An individual’s success and purpose have always been deeply linked because of their ability to enable each other. In any organization, in order to build a high-performing workforce, it is critical to embed a shared purpose within the organization. We’ve in the past written a lot about purpose. This week, we got together with a panel of experts to discuss how enabling a sense of purpose in organizations can overall impact organizational productivity.
The conversation was with Rachele Focardi, multigenerational workforce strategist and Geetika Dang, Management Consulting Principal (Talent & Organizational Consulting) at Accenture Strategy. Both speakers brought in a unique perspective about the world of work and the importance of power skills in building workforces that are equipped for the future of work.
Watch the full conversation here.
Purpose and its layers
The topic in itself is layered and has a lot of different aspects and factors to it. However, for organizations to approach purpose from whichever direction they might see fit, they need to focus on empowering people to perform at the workplace. The perennial question that comes up here is that has purpose always been important to organizations or is it now that the emphasis on building people organizations is centerstage that the narrative is shifting.

→ **Task set**:
a) Please extract the part of the article on organizational purpose starting at "Watch the full" and ending at "narrative is shifting.".
b) Continue the article on organizational purpose from the point where it stops.
You can disregard the records entirely.

→ **Dataset entries**:
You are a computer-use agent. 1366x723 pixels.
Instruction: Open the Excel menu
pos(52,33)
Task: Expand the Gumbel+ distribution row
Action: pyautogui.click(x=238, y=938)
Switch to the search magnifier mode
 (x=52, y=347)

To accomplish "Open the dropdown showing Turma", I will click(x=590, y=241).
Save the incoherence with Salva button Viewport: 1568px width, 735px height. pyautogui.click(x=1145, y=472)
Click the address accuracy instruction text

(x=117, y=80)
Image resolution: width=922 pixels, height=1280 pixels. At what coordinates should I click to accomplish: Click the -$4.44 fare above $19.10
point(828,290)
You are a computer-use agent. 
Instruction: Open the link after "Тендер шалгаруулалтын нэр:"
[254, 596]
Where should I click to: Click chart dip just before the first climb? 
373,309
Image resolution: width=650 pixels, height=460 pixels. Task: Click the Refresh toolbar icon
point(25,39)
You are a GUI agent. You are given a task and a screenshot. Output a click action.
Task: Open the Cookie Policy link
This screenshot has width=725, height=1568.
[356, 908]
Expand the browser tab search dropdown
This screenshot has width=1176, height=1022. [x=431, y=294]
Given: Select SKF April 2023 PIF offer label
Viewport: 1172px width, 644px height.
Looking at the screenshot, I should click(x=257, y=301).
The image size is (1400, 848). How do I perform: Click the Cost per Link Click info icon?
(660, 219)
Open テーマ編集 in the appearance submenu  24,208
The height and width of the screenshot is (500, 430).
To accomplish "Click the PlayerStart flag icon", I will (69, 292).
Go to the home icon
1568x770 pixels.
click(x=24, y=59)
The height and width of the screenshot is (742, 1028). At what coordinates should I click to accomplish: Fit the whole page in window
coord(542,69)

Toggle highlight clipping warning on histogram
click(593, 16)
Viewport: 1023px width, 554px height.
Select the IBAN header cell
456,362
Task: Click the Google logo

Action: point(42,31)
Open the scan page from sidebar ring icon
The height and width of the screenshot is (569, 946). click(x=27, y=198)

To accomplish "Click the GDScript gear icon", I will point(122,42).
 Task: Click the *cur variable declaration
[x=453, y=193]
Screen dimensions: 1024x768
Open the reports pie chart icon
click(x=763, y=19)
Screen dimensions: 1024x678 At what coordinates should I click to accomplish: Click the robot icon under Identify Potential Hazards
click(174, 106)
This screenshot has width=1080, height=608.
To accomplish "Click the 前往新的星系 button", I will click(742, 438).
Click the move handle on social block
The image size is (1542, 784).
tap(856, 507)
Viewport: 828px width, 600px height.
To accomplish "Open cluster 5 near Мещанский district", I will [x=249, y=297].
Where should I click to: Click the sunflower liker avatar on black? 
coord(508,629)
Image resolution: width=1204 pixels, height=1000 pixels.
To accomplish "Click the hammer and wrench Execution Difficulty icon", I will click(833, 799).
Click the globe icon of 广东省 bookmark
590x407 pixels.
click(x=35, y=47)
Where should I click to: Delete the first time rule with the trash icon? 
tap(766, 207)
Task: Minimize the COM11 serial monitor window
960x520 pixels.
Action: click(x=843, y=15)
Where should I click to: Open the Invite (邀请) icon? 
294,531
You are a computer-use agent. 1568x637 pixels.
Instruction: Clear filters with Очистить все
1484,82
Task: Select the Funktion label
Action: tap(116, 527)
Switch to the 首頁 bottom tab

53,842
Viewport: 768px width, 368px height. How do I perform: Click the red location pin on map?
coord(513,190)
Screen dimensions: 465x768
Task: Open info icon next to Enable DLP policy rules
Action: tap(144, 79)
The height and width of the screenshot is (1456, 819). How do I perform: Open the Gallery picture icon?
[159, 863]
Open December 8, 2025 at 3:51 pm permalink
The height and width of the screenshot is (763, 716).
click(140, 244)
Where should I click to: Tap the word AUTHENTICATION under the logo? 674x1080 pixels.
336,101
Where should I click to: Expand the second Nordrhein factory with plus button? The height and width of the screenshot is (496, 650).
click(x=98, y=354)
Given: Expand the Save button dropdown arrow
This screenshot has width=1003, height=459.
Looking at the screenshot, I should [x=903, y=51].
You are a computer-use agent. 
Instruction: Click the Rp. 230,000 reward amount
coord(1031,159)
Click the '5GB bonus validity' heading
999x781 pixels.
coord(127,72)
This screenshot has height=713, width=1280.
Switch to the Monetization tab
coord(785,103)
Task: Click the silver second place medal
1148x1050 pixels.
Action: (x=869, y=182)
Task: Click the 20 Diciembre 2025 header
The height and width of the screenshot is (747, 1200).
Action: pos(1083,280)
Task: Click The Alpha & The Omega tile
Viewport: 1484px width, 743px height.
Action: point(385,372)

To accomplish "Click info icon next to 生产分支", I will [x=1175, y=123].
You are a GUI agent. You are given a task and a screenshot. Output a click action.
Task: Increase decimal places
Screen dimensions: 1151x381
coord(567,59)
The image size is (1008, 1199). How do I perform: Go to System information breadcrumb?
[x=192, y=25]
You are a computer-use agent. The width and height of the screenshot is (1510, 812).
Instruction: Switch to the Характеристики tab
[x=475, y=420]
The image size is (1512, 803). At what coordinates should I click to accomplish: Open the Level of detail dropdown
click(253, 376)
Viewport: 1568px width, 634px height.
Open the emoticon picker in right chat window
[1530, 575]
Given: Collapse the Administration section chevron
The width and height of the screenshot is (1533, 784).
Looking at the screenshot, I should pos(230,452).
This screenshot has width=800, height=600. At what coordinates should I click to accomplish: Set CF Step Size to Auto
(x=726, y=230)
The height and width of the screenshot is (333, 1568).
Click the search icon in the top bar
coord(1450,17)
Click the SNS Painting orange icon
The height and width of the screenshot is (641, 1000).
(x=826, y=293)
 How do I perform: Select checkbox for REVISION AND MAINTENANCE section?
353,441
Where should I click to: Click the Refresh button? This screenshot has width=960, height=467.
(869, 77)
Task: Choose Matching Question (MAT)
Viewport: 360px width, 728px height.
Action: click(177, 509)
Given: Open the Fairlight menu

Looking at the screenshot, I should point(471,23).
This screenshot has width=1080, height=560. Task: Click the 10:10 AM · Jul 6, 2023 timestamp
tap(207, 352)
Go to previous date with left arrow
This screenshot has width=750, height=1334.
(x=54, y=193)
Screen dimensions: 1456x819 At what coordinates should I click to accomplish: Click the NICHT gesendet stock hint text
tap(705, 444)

→ **Answers to this exercise**:
a)
Watch the full conversation here.
Purpose and its layers
The topic in itself is layered and has a lot of different aspects and factors to it. However, for organizations to approach purpose from whichever direction they might see fit, they need to focus on empowering people to perform at the workplace. The perennial question that comes up here is that has purpose always been important to organizations or is it now that the emphasis on building people organizations is centerstage that the narrative is shifting.

b)
Rachele shared that the concept of purpose has really changed and evolved over the last couple of years. She elucidated, “My focus is on helping organizations bridge the generational divide and purpose is an interesting one because I think all young generations are extremely purposeful.” This insight deserves a pause. The younger generations have been extremely vocal about working with organizations that focus on more than functional work. “One of the biggest issues actually within generations or organizations is actually this idea that the young generations are very purposeful and they want to work on things that are bigger than themselves,” added Rachele.
Most older generations are considered unpurposeful. However, that’s not entirely true because the older generations have led change to the extent where we reap its benefits today. It is with time and the rigmarole of corporate life, that their sense of purpose has taken a backseat. The pandemic changed the core of an employee’s relationship with their employer. The workforce of today feels a need to realign their career to a greater sense of purpose. So, all of a sudden the older generations have had the opportunity to re-embrace a sense of purpose that was there always, but was probably long lost.
Geetika touched upon a Bersin study that she was a part of back in 2018. At the time they primarily spoke to people heads to understand how organizations were navigating from being profit driven to being purpose led. Through the course of the study, they realized that organizations that were purpose driven were also more interested in understanding whether the employees’ purpose and the organization’s purpose were aligned. That in fact automatically led to Improvement in performance, employee experience, engagement and a lot more. Geetika stated that as a result, today purpose has become extremely important.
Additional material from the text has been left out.